By Karen Shantonmy recent post on state constitutional challenges to voter ID laws, ElectionSmith's Dan Smith raised an interesting question: Which states would require a constitutional amendment to enact a photo voter ID requirement?
The answer to this question depends a bit on what we mean by 'require.' Consider the following pair of cases:
- In 2006, the Missouri General Assembly passed a photo voter ID law but the state Supreme Court struck it down as unconstitutional. The General Assembly tried (ultimately unsuccessfully) to supersede this ruling by putting a photo ID requirement on the ballot as a constitutional amendment.
- In 2011, the Minnesota Legislature passed a photo voter ID bill but Governor Mark Dayton vetoed it. In an (ultimately unsuccessful) effort to sidestep the veto, the Legislature sent the ID requirement to the 2012 ballot as a constitutional amendment.

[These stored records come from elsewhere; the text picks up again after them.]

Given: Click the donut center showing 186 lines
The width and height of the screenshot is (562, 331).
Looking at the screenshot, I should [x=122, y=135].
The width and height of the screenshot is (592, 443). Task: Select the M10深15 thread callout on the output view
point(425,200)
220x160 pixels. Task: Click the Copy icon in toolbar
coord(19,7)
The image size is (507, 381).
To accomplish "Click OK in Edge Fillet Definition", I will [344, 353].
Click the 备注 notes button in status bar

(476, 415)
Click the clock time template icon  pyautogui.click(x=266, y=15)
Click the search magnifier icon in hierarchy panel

Arguably, both of these are cases in which a constitutional amendment would be required to enact a photo ID requirement. After all, in both, the route to enacting the requirement as a statute is blocked.

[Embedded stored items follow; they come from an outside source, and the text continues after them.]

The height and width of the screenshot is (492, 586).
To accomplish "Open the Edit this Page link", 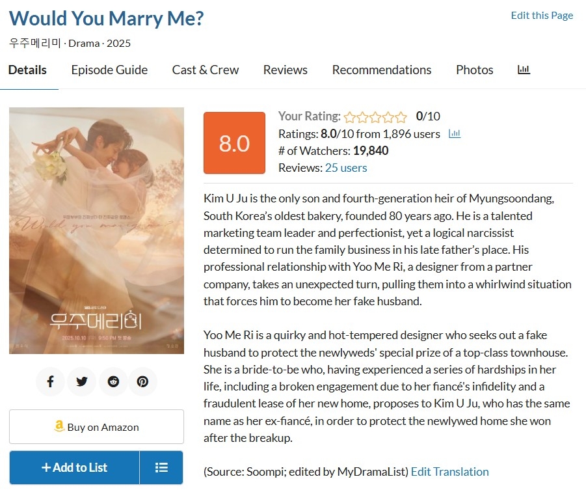I will [x=542, y=16].
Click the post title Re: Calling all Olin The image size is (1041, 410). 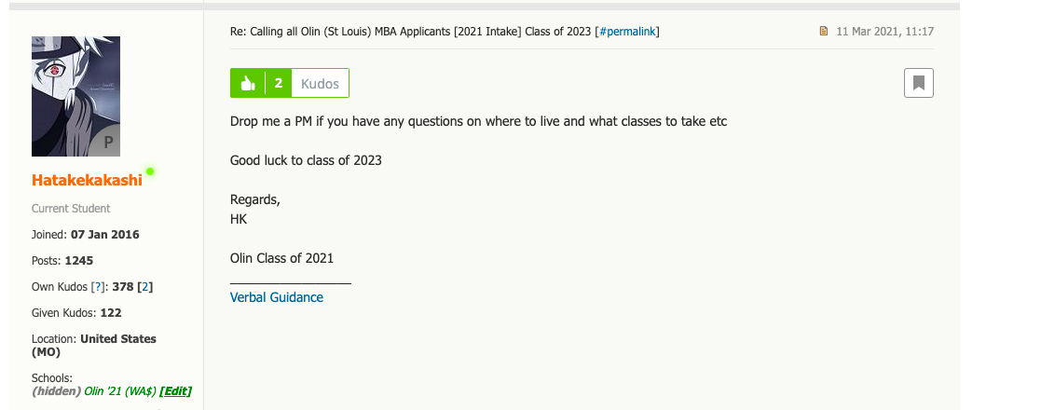click(411, 32)
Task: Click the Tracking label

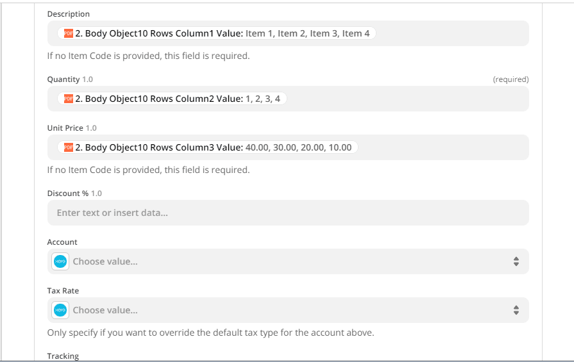Action: pos(63,356)
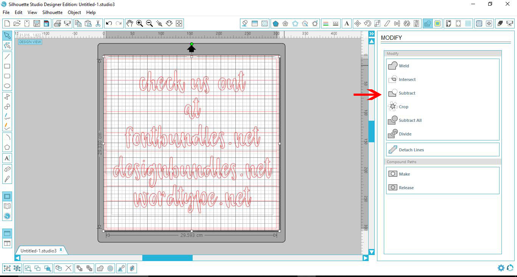Select the Eraser tool
Screen dimensions: 517x277
(7, 169)
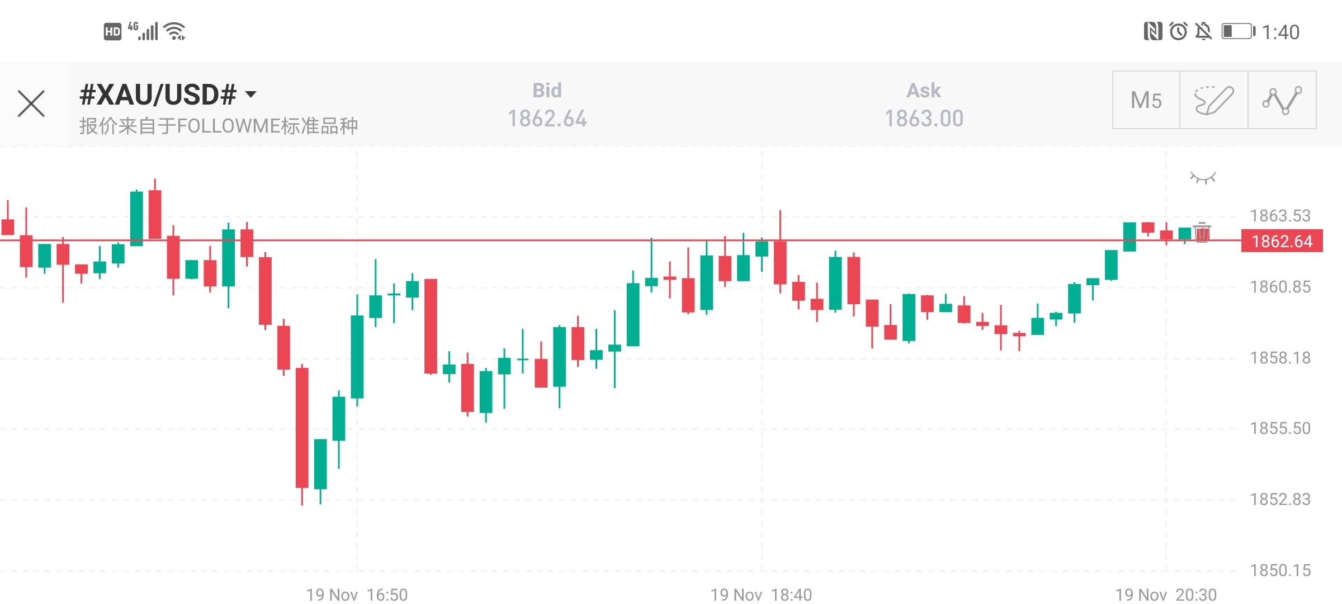Select the 19 Nov 18:40 time marker
Image resolution: width=1342 pixels, height=604 pixels.
click(x=761, y=594)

However, the nature of the obstacle in each case is different. In Missouri, the obstacle is legal. Once Missouri's ID requirement was found unconstitutional, it couldn't be enacted as a statute (at least, not in its existing form); the General Assembly couldn't simply re-pass the same bill. Even if the governor and legislature both overwhelmingly favored the ID requirement, they couldn't enact it without a change to the state constitution.
In Minnesota, on the other hand, the obstacle is political. The 2012 voter ID amendment was an effort to clear the political hurdle of the governor's veto. If ID supporters in the Legislature had had the numbers to override the veto (or the governor had changed his mind), the subject of a constitutional amendment might never have come up.
So, there are a couple of ways to interpret the question we started with. One is as a question about legal necessity: Which states would legally require a constitutional amendment to enact a photo voter ID amendment? As of this writing, Missouri is the only state that has struck down a photo voter ID requirement under the state constitution in a court of final jurisdiction. But state constitutional challenges to ID laws are pending in Kansas, Pennsylvania, Tennessee and Wisconsin (1,2). If any of these challenges succeeds, an amendment will presumably be legally required for the state to enact the challenged requirement. And the state will join Missouri on the list of answers to the first question.
Another way to read the question is as a question about political necessity: Which states would politically require a constitutional amendment to enact a photo voter ID amendment? Here, the answer isn't quite as easy to pin down. Political obstacles can come and go with shifts in the political landscape–and the political necessity of a constitutional amendment can come and go with them. Take, for example, the case of North Carolina. Former North Carolina Governor Bev Perdue vetoed an ID bill when she was in office. Her successor, Governor Pat McCrory, on the other hand, supports photo voter ID and is expected to sign an ID bill if it reaches his desk. The changeover in the North Carolina governor's mansion likely eliminated the veto threat to the photo ID requirement and, with it, the political need for an amendment.
Similar changes–or even just changes of heart–in the governor's mansion or legislature could similarly eliminate (or create) political obstacles to photo ID in other states. So, unlike the answer to the first, legal version of the question, the answer to this second, political version depends pretty directly on turns in the political tides.